# Baking egg shells???



## Lovebirds (Sep 6, 2002)

Someone had posted about cleaning eggs shells and baking them and giving them to the birds for calcium?? I can't find the post. Whoever you were, could you post it again? Thanks


----------



## maryco (Apr 1, 2002)

Hello,

Yes, I do that!
I have a whole jar that I collected and my pigeons just love eating it!

What I do is wash the egg shells really well with water and try to peel out the inner membrane out as much as possible (I use organic egg shells) then I put them on a plate and microwave them for about 2 minutes.

They come out really hot and dry then I just let them cool, put them in a plastic bag and roll over with a rolling pin, I also leave some pieces abit big.

Mary


----------



## Guest (Jan 17, 2003)

Sounds good. We'll start doing that.

One thing i can't do is feed them their own egg shells, though.


----------



## Whitefeather (Sep 2, 2002)

Good evening Lovebirds,
I believe the thread you are referring to is in the Emergency forum. Topic: Is This Normal? Post was by WhiteWingsCA.
Cindy


----------



## sirpigeon (Jan 25, 2002)

I was giving my pigeons(chicken)eggshells.I baked them in the oven at 250 for five minutes,then crushed them with a rolling pin.I now buy crushed oyster shell instead.The regular grit doesn't seem to have enough calcium.


----------



## Mybounty (Jan 5, 2003)

I have both pigeons and chickens in the same pen and coop. I have been crushing dried, but raw, chicken egg shells ever since my hens' egg shells became thin. All the birds eat them enthusiastically and the shells are thick again.

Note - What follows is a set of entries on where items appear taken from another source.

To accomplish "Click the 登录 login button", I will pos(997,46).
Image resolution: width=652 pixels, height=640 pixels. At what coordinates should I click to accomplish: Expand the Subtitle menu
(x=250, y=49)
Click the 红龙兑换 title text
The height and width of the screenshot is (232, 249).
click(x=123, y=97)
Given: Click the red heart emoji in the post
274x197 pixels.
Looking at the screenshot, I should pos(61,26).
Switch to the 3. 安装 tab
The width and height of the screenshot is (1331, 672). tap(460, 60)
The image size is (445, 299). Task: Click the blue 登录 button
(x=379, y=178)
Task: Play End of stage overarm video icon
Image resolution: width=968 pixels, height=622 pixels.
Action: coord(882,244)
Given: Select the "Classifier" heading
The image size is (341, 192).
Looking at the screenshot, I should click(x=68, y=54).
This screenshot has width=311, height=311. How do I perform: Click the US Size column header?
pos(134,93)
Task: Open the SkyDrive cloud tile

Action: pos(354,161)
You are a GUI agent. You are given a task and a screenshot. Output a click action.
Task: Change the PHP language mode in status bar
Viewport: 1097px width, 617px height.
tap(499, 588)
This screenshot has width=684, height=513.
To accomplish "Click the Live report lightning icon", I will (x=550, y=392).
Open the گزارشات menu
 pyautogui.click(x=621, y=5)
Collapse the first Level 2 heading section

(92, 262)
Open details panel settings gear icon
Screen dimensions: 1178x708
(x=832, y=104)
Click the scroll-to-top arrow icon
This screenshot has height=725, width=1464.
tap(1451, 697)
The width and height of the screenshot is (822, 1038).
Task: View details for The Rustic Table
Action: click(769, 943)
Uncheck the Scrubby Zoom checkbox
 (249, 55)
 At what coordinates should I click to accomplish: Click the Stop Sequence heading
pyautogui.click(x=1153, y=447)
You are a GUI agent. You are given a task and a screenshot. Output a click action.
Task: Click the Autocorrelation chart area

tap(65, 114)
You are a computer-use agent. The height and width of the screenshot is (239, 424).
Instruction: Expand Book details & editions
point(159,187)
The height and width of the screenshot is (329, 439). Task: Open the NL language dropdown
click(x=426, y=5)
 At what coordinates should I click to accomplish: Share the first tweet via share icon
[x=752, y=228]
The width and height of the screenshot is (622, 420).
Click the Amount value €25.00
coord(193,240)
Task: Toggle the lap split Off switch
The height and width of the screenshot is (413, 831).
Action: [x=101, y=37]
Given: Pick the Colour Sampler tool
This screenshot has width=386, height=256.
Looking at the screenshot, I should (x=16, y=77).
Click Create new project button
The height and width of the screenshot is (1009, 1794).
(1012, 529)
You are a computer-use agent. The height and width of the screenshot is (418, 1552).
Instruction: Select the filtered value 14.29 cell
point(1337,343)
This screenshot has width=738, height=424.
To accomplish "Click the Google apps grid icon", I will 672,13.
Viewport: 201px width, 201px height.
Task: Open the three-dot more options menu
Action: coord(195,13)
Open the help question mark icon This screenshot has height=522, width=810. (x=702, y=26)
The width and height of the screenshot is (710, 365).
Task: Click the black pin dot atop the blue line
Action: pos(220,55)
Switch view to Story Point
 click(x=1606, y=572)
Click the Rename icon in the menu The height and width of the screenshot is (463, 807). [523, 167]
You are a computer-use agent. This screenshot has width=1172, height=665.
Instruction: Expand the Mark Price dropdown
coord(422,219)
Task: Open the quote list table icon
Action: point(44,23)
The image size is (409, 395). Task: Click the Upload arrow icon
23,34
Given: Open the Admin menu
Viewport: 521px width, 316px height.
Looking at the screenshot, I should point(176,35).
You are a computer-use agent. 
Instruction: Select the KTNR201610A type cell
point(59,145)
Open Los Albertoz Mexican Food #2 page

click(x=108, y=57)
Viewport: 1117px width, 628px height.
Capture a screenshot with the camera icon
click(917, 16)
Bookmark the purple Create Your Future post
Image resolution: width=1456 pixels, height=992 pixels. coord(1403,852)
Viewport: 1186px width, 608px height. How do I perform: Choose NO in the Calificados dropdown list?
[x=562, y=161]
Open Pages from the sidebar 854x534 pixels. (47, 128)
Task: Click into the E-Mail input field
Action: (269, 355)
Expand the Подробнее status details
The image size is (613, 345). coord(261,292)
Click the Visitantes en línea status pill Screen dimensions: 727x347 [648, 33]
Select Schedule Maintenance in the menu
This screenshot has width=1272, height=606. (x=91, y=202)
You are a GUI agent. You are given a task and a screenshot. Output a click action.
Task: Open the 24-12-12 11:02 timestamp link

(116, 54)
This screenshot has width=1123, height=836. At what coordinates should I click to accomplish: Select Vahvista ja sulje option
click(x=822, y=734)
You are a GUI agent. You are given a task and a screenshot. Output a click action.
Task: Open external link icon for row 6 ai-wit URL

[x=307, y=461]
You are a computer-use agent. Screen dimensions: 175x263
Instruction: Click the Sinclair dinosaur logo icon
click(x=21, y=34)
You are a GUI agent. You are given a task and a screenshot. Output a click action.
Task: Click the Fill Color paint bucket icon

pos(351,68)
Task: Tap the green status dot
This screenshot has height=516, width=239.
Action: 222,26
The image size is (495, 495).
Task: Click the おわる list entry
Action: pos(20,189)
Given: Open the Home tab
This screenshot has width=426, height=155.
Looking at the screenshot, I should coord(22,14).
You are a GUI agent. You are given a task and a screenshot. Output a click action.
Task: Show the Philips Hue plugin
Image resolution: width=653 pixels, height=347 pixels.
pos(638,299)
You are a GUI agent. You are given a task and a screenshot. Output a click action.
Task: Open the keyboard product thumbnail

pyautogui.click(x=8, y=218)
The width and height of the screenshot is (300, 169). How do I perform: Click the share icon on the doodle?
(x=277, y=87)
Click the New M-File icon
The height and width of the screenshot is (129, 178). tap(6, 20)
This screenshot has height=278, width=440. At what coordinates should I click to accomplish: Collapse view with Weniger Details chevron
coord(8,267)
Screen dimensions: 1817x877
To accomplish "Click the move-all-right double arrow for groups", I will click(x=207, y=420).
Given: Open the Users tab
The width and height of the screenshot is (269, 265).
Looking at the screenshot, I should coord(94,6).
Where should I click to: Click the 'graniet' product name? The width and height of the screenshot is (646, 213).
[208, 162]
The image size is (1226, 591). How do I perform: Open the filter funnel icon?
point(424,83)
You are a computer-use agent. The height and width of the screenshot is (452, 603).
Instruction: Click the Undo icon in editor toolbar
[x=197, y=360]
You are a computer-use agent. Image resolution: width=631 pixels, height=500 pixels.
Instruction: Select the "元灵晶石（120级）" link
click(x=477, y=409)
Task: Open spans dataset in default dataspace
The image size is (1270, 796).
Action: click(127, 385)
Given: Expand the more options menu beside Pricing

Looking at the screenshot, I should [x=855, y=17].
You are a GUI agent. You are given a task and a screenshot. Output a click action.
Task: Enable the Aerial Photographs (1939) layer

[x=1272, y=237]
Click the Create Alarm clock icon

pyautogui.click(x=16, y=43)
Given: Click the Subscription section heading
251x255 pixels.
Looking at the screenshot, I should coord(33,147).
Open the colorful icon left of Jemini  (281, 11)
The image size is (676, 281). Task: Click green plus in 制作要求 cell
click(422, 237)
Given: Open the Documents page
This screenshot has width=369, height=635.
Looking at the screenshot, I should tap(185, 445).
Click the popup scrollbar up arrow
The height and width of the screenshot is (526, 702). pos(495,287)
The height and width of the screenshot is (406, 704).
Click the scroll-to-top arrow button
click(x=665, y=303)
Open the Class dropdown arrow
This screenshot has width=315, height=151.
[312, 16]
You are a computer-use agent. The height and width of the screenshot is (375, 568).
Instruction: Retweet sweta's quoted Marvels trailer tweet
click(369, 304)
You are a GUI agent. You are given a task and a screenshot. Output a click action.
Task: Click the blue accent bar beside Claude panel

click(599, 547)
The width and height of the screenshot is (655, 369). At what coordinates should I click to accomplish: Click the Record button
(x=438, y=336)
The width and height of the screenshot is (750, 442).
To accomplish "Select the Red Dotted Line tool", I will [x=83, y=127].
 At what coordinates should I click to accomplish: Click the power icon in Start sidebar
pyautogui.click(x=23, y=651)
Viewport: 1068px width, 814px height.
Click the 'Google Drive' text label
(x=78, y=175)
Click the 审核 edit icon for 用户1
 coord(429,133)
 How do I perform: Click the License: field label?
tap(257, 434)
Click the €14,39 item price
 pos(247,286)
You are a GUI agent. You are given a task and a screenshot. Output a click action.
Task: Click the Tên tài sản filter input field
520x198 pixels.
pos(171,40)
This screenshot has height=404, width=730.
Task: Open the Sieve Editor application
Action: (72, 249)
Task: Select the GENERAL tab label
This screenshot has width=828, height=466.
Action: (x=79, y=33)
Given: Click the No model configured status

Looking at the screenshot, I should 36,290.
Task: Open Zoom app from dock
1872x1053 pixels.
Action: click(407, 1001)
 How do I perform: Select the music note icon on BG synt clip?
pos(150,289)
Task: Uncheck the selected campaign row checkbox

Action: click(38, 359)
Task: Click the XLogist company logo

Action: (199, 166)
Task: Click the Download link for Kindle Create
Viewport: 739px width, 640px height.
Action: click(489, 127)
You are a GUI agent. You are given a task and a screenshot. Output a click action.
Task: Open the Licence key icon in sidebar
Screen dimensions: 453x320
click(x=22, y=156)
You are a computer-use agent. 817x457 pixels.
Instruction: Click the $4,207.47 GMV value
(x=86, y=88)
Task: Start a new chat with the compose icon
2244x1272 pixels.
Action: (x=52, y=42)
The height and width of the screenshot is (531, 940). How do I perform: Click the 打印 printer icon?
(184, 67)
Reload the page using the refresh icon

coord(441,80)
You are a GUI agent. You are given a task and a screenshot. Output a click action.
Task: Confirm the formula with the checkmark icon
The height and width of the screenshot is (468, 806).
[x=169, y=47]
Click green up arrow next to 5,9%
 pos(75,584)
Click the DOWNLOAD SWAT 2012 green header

I would also like to give them oyster shells as an alternative, but haven't found a source. Does Agway sell them?

Jane


----------



## maryco (Apr 1, 2002)

I offer the egg shells and oyster shell grit to my pigeons, I find they like both.. Although I think my pigeon eats too much grit so I take it away sometimes and just give the egg shells.. 

I'm also trying to make sure "Pearl" my lady pigeon will get enough calcium incase she lays an egg.

Mary


p.s Jane, I can't seem to find the grit either, I still have some from other people who sent me some. I think if you check around for local feed stores you might be able to find something.


----------



## Whitefeather (Sep 2, 2002)

I pick up grit (with lots of oyster shells mixed in) at a local feed store. The gang seems to like it.
Cindy


----------